* [Document section]
M: It’s this . . . upper-respiratory thing . . .

After a few ticks on the clock (seconds and stuff)

B: Well can I get fifty cent so that I can get something to drink?
M: Oh – yeah sure – I think that I have (end up pulling seventy-five cents out of my pocket!) – ooh yeah – I have seventy-five.

And then I stand there with the money in my hand – with him still standing across the street . . .

M:Well?! Here it is – come get it . . .

There was no – no – no way that I was going to cart his money all the way to his side of the street . . .

B: Oh – thanks (and then he comes over to my side of the street)
M: So what is your name anyway?!
B: Barry –
M: Well Barry – my name is Nat – and I live over that-a-way – down there a bit. Uhm . . . it was nice to meet you . . . (and then we exchange a kind of weak weak “pound” type of thing)

Then Barry started to walk down the street – (back back) from the way that I came . . .

B: (He turned back towards me – only a few feet away at this point) Hey man . . . you take care of yourself with that . . .
M: ahrm . . . thanks Barry – – thanks a lot. I will.

* [Problems to work on]
A. In the street conversation, how much money does M pull out of a pocket?
B. Set down the stretch of the street conversation from "M:Well?! Here it" through "I came . . ." word for word.
None of the entries after the street conversation are needed.

* [Source information]

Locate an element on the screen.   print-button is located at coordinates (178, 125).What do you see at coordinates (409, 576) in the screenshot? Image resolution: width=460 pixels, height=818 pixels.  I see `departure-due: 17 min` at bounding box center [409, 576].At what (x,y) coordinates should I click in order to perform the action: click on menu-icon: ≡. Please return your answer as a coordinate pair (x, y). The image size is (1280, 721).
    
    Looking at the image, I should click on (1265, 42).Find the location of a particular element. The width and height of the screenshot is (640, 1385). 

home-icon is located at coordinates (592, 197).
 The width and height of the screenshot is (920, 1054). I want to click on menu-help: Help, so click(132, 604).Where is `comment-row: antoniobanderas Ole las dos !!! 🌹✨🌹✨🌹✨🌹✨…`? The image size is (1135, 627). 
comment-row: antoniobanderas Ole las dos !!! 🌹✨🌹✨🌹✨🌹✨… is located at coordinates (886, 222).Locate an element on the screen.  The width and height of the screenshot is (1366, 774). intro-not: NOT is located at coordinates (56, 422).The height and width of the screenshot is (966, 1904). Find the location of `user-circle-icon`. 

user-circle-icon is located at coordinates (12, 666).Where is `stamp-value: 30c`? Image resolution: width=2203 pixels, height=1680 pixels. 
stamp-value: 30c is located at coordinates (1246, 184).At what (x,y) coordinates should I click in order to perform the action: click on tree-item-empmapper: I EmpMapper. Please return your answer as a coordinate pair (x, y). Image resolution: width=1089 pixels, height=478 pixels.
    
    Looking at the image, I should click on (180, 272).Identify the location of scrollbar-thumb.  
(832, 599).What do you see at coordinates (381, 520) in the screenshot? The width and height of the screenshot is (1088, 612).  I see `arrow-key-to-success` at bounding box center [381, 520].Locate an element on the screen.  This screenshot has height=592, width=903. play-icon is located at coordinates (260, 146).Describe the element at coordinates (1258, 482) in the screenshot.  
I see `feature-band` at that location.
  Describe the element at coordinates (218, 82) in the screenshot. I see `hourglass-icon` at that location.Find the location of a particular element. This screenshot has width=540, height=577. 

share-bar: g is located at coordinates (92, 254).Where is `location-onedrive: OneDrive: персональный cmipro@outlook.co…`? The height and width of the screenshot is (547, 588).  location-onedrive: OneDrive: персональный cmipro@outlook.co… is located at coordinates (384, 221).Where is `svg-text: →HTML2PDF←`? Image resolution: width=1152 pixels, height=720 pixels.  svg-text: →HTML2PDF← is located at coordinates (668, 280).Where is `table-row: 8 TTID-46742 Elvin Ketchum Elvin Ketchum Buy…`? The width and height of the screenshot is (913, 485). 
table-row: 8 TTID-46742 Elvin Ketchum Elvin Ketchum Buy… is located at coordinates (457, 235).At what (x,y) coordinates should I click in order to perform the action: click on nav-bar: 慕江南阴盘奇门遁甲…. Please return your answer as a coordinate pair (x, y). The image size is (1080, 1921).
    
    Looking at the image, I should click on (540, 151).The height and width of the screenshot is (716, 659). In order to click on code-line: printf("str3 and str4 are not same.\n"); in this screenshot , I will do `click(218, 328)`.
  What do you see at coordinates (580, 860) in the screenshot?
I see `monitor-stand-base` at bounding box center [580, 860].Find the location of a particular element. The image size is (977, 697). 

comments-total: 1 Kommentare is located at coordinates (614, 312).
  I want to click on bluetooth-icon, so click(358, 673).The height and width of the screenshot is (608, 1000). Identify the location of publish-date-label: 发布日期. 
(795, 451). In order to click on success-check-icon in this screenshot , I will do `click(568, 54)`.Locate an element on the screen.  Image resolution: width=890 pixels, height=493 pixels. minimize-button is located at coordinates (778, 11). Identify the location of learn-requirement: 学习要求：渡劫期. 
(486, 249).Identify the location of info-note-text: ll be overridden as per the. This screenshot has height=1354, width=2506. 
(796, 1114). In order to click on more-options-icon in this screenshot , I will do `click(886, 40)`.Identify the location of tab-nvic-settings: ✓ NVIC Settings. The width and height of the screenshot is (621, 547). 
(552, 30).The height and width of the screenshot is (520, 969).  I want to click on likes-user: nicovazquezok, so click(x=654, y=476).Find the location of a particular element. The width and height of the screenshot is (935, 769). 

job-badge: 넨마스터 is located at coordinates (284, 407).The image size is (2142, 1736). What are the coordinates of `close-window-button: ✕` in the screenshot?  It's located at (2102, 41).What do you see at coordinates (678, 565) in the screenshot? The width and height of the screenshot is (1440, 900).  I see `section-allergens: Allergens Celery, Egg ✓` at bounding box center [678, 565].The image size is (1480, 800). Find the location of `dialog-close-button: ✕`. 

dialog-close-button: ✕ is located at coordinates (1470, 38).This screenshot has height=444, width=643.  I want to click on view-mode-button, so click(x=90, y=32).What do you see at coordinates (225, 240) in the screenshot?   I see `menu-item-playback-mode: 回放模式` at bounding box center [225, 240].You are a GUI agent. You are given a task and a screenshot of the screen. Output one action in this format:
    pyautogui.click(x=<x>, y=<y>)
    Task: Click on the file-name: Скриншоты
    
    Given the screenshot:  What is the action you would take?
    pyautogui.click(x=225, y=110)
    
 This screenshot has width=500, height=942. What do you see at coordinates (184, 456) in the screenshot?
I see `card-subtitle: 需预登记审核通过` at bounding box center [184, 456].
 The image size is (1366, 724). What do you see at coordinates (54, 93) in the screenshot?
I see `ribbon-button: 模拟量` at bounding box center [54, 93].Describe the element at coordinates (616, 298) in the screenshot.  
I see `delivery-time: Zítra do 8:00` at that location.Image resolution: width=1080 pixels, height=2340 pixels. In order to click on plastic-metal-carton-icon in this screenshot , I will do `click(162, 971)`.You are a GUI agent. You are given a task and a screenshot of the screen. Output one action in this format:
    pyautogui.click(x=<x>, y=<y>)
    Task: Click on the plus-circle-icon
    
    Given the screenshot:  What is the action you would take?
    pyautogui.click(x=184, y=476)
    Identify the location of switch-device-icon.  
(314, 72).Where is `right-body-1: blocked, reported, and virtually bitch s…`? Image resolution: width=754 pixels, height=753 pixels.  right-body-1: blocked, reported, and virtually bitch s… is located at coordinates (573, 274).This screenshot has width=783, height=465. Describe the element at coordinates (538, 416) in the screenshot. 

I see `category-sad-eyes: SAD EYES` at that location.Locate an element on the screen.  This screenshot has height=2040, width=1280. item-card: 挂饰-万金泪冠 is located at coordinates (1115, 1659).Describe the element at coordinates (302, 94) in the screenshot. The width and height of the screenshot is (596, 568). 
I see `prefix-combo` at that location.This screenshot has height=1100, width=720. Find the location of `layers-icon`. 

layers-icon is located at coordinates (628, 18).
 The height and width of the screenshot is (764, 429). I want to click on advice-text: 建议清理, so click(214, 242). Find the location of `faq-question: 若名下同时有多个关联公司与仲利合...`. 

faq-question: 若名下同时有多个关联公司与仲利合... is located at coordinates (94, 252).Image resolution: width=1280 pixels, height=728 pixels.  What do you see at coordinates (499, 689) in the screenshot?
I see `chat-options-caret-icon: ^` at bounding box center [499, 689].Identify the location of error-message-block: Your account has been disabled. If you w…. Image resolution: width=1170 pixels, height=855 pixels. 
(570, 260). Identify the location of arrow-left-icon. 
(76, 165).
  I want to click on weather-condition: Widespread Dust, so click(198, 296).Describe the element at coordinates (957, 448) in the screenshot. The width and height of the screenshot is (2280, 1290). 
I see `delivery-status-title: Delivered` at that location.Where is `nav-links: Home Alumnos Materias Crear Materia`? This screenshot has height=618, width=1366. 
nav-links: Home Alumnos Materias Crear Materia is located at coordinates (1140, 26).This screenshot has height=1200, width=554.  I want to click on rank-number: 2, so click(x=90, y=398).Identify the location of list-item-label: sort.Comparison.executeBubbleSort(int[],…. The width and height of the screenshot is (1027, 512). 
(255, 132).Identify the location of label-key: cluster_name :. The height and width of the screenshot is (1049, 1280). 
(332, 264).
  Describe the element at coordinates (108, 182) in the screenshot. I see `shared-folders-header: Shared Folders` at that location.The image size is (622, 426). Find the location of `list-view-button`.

* [Your written answers]
A. Seventy-five cents.

B.
M:Well?! Here it is – come get it . . .

There was no – no – no way that I was going to cart his money all the way to his side of the street . . .

B: Oh – thanks (and then he comes over to my side of the street)
M: So what is your name anyway?!
B: Barry –
M: Well Barry – my name is Nat – and I live over that-a-way – down there a bit. Uhm . . . it was nice to meet you . . . (and then we exchange a kind of weak weak “pound” type of thing)

Then Barry started to walk down the street – (back back) from the way that I came . . .